GSA Connects 2022 meeting in Denver, Colorado

Paper No. 223-1
Presentation Time: 8:05 AM

A CAVITY-THERMAL IONIZATION MASS SPECTROMETER DESIGNED FOR HIGH-PRECISION 142ND ISOTOPE ANALYSIS


REIMINK, Jesse, College of Earth and Mineral Sciences, Penn State, Department of Geosciences, State College, PA 16803, CARLSON, Richard, Earth and Planets Laboratory, Carnegie Institution for Science, 5241 Broad Branch Road, NW, Washington, DC 20015 and MOCK, Timothy D., Earth and Planets Lab, Carnegie Institution for Science, 5241 Broad Branch Rd NW, Washington, DC 20015-1305

Thermal ionization mass spectrometry (TIMS) is a mature technique used extensively in the geosciences for making precise isotope ratio measurements. Despite overlap with multi-collector inductively coupled plasma mass spectrometers, TIMS remains an important tool for the geosciences. There is room for improvement in both instruments in detecting a higher percentage of the sample atoms available for analysis. Various groups have attempted different approaches to improve the ionization efficiency of TIMS instruments, for instance a ‘cavity’ where the sample is loaded into the back of a relatively long (few cm), narrow (mm) tube heated to ionizing temperatures. This ‘cavity TIMS’ (C-TIMS) technique has long been used in the nuclear community to analyze picogram quantities of elements such as U and Pu. However, a C-TIMS instrument has never achieved routine use in the geosciences despite its ability to provide higher ionization efficiency (up to a factor of 10-40) than traditional methods. Flat-filament TIMS sources also suffer decreasing ionization efficiency with increasing sample size, making it difficult to maintain the large (>10-10 amp) signals needed to push isotope ratio precisions into sub-ppm range. These high precisions are important for the exploitation of short-lived radioactive systems used for understanding early terrestrial and planetary processes. In particular, the short-lived 146Sm-142Nd system, where the parent isotope, 146Sm, has a half-life of ~103 Ma, has proven valuable for investigating the timing of processes operating on silicate bodies. Though current techniques can make isotope-ratio measurements (142Nd/144Nd) at the 2-3 ppm-precision level, going beyond this limit will require larger signals integrated for longer times, and thus higher ionization efficiencies.
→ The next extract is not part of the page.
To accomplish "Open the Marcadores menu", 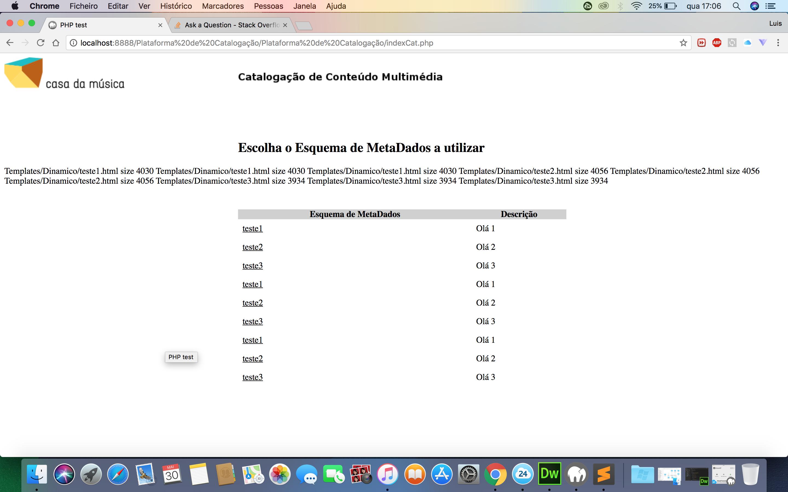I will point(223,6).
Here we present a new C-TIMS source design with results for ionization of Nd, as well as documentation of mass fractionation behavior within the cavity. Cavity ionization appears to follow the same exponential law fractionation behavior and is therefore correctable using commonly utilized equations. Additionally, cavity ionizers do not appear to suffer from domain mixing more than flat filament sources, and the higher ion beams make domain mixing more readily identified and filtered during an analysis.